Geopolitical risk lashes the Magnificent Seven. The IPO machine roars back. Japan emerges as the world’s best developed market.

After Byron Wien passed away last year, Bank of America Corp. is the latest to pay homage with their own version of the Wall Street forecaster’s annual list of potential market surprises for 2024.

Another potential wildcard: Stocks luring back investors all thanks to high bond taxes – that’s at the top of the list according to the bank’s strategists led by Jared Woodard.

And despite the most aggressive rate-hiking cycle in decades, companies could sidestep a surge in bankruptcies, they said.

“This year any large moves in markets may be self-limiting. Big drops in stocks could prompt Fed cuts; big rallies further ease financial conditions and rekindle the very inflation that the Fed thought it had smothered,” the strategists wrote. “It’s a recipe for a range-bound, if volatile year, at least in the US.”

For now, they favor credit over equities and bonds in case of more market swings and warn traders not to get “shaken out” of inflation hedges.

[Given data]:

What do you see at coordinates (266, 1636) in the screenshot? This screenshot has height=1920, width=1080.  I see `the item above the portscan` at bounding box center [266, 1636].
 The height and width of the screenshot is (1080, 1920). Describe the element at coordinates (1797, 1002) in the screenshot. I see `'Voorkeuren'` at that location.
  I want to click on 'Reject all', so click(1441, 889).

[Exercise set]:
• 1. Answer from the article on market surprises:
(a) Who led the bank's strategists?
(b) For now, what do the strategists favor over equities and bonds?
(c) Which country could emerge as the world's best developed market?
• 2. In the article on market surprises, copy word for word the part that opens with the words containing "After Byron Wien" and closes with "by Jared Woodard.".
The listing is separate material and has nothing to do with the article on market surprises.

[Results of the exercise]:
• 1.
(a) Jared Woodard
(b) Credit
(c) Japan

• 2.
After Byron Wien passed away last year, Bank of America Corp. is the latest to pay homage with their own version of the Wall Street forecaster’s annual list of potential market surprises for 2024.

Another potential wildcard: Stocks luring back investors all thanks to high bond taxes – that’s at the top of the list according to the bank’s strategists led by Jared Woodard.